Compartir:

Desde que los clásicos en la Grecia antigua le empezaron a mostrar a la humanidad a través de la Escuela de Los Sofistas, los primeros bosquejos de lo que es la institucionalidad de un Estado coherente en sus diferentes formas de gobierno, el mundo fue asimilando el ejercicio de la política como activo imprescindible en el desarrollo de los pueblos y como activo fundamental de la participación comunitaria en las decisiones estatales. Así nació la democracia. Después fue el Medioevo y la historia moderna la que nos enseñó que la libre expresión y el valor de las posturas oposicionistas se necesitan para corregir las hojas de ruta de los gobiernos de turno. No en vano los tratadistas de las escuelas francesas, alemanas e italianas desde hace más de siete siglos fueron sentando las bases de un estado moderno que le diera a la humanidad la verdadera noción de los Derechos Fundamentales del hombre. Hegel, Hobbes, Kant, Montesquieu, Rousseau, Maquiavelo y tantos más, profundos si se quiere en el alcance de su conocimiento como Fichte o Nietzche, llegaron con Hans Kelsen a la verdadera arquitectura de una teoría del Estado que es dominante en el mundo hoy día. Colombia, en el concierto de su desarrollo histórico no ha escapado a esa estructura y a través de sus constituciones políticas ejerce la libertad de acción en la política, en los derechos civiles y en los estatutos de oposición.

Pero nosotros los colombianos no tenemos el sentido equilibrado y científico de la oposición. Lo que tenemos es un remedo de ella. Habitamos en medio de los odios, pasiones, egocentrismos. Muy pocos a través de la historia han pensado en el país ejerciendo la política, porque se la pasan pensando en ellos. Cuando vemos en estos días el cerco creado para asfixiar al presidente Santos, para ahogarlo, para desprestigiarlo, para estigmatizarlo, todos amparados con el disfraz de la oposición política, es fácil descubrir que ahí detrás, entre bastidores, no hay otra cosa que el vergonzante argumento de las próximas elecciones.

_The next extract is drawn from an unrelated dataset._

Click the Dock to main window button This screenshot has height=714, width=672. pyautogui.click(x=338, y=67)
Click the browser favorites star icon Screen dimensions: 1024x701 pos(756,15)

¿Qué más quieren los colombianos de Santos? ¿Acaso su política de reducción de empleo no ha dado resultado? ¿Su desafío valiente para intentar la paz no es suficiente? ¿Sus políticas de inversión social no son productivas? ¿El desarrollo económico con cifras que hablan solas es para esconder? ¿Los índices de cobertura social en el comienzo de las infraestructuras de vivienda en qué quedan? ¿Insertar al país en la globalización de una realidad comercial no es destacable? ¿La Ley de Víctimas que le propuso el liberalismo no es un ejemplo para el mundo? ¿Acaso su política exterior no ha sido impecable? Porque la verdad es que Santos no tiene la culpa de lo que sucedió en el fallo de La Haya. ¿Entonces nada de eso tiene valor?

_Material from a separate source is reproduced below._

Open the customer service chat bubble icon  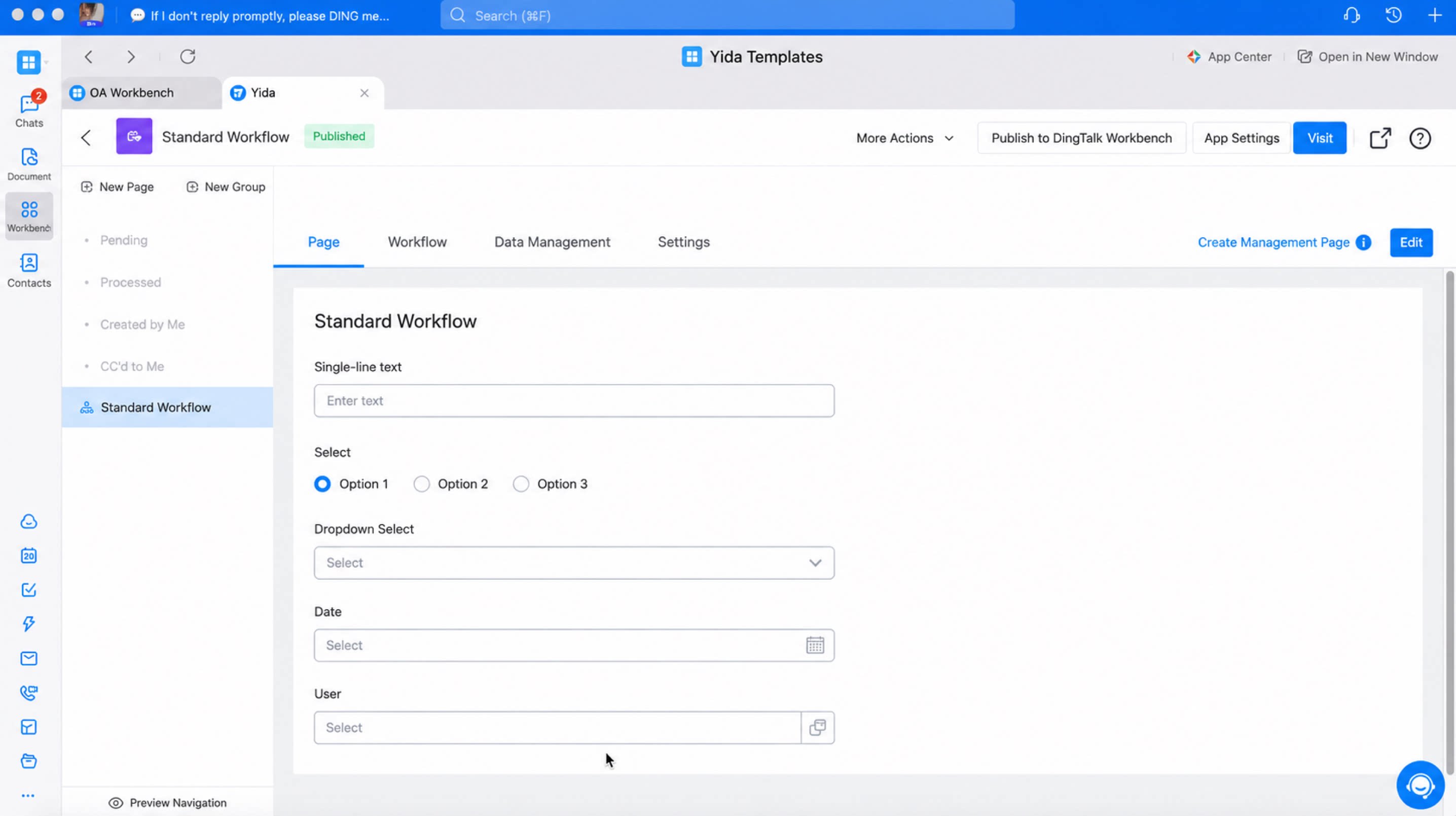coord(1421,785)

Podemos estar de acuerdo o no con Santos, discrepar de muchas de sus actuaciones, reclamarle determinadas decisiones. En una democracia todo ello es permitido. Pero con altura, con elegancia, con decencia. No con patanería, a ese odio enquistado que es el arrastre de la miseria de nuestra historia. Todos los presidentes quieren acertar. Uribe Vélez inclusive fue un gran presidente que buscó la seguridad del país.

Pastrana no ha sido justamente juzgado, pero logró muchísimo en ciertos aspectos. Gaviria ni se diga fue excelente desde la óptica que lo analicemos. Ahora Santos lo está haciendo bien, está buscando el acierto, el resultado, el bien común, en un país como Colombia lleno de gigantescos problemas centenarios que cada día tienden a empeorarse, precisamente por eso, por las luchas intestinas, los odios desbordados, de espaldas a las desigualdades sociales que presenciamos. Al presidente no hay que despedazarlo porque el que se desintegra es el país. Al apoyarlo, así a muchas personas no les agrade, estamos fortificando la institucionalidad del Estado.